Last month, one man became an instant billionaire, while states participating in the Mega Millions lottery bagged significant revenue and poor people lined up to pay for it. In the midst of the excitement, it is easy to forget that the real purpose of lottery jackpots is taxes.

    In the past, this form of small-time gambling was called “playing the numbers.” Strips of paper and runners were the technology used by people who had few other options to buy a little entertainment and a little hope for a few cents every week. Gangsters took a share off the top. The cash that changed hands rarely resulted in tax revenues.

    Lotteries are a tax masquerading as a similar innocent form of affordable entertainment. Lottery companies run the game and keep a fee. The remainder off the top, before winners are paid, flows directly into government coffers.

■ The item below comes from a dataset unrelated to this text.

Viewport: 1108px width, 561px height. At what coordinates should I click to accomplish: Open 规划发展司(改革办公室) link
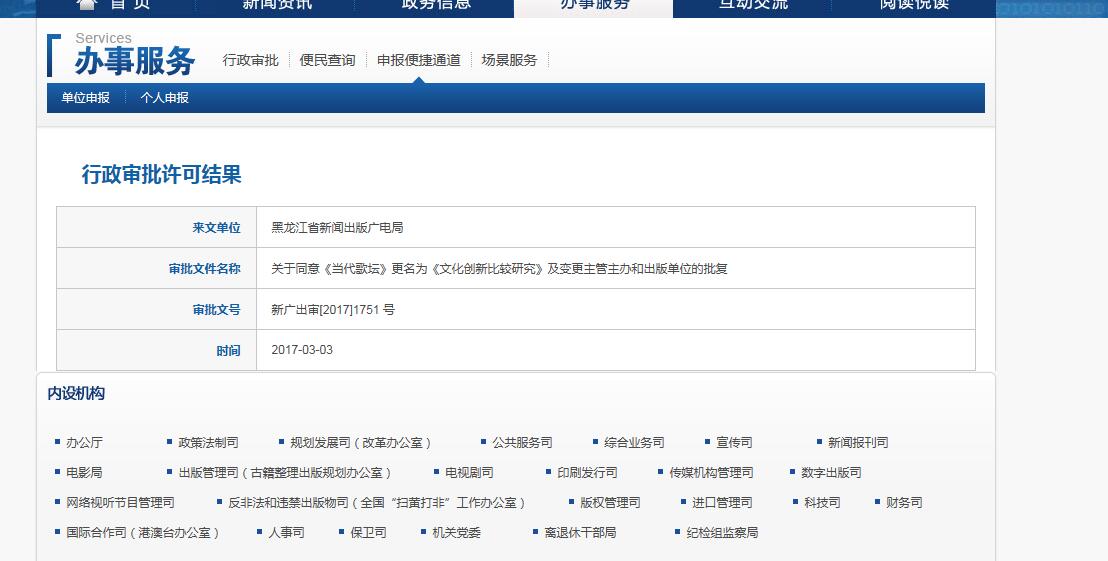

That is the definition of a tax.

    Though each ticket is bought voluntarily, buyers are actually paying taxes as well as buying a chance to win more than they pay. Unlike with the numbers, records are public so more taxes can be collected on the winnings.

    In 1995, lottery revenues nationally totaled $29.8 billion. By 2016, with lotteries legal in 44 states, that total had risen to $72.7 billion.

    If statistics don’t include children under 18 or the 40 percent of adults who don’t normally play, per capita spending is at least $600. Those who earn less than $30,000 a year spend as much as four times more on tickets than those who make over $75,000.

    Religious opposition to gambling rarely has stood in the way of using lotteries to fill public coffers. Neither has any sense of fairness. Lottery tickets cost the poor a much higher percentage of their disposable cash than the rich, making lotteries a remarkably regressive tax policy.

    American tax policy has become more regressive as income and capital-gains tax rates have been cut, benefiting those at the top, while more of the tax burden has been shifted to payroll and sales taxes, falling heavier on those who earn the least.

    The fun of dreaming about being a billionaire should not obscure the blunt reality that lotteries are just one more way taxes have been shifted away from those who are living their dreams to those who rarely will.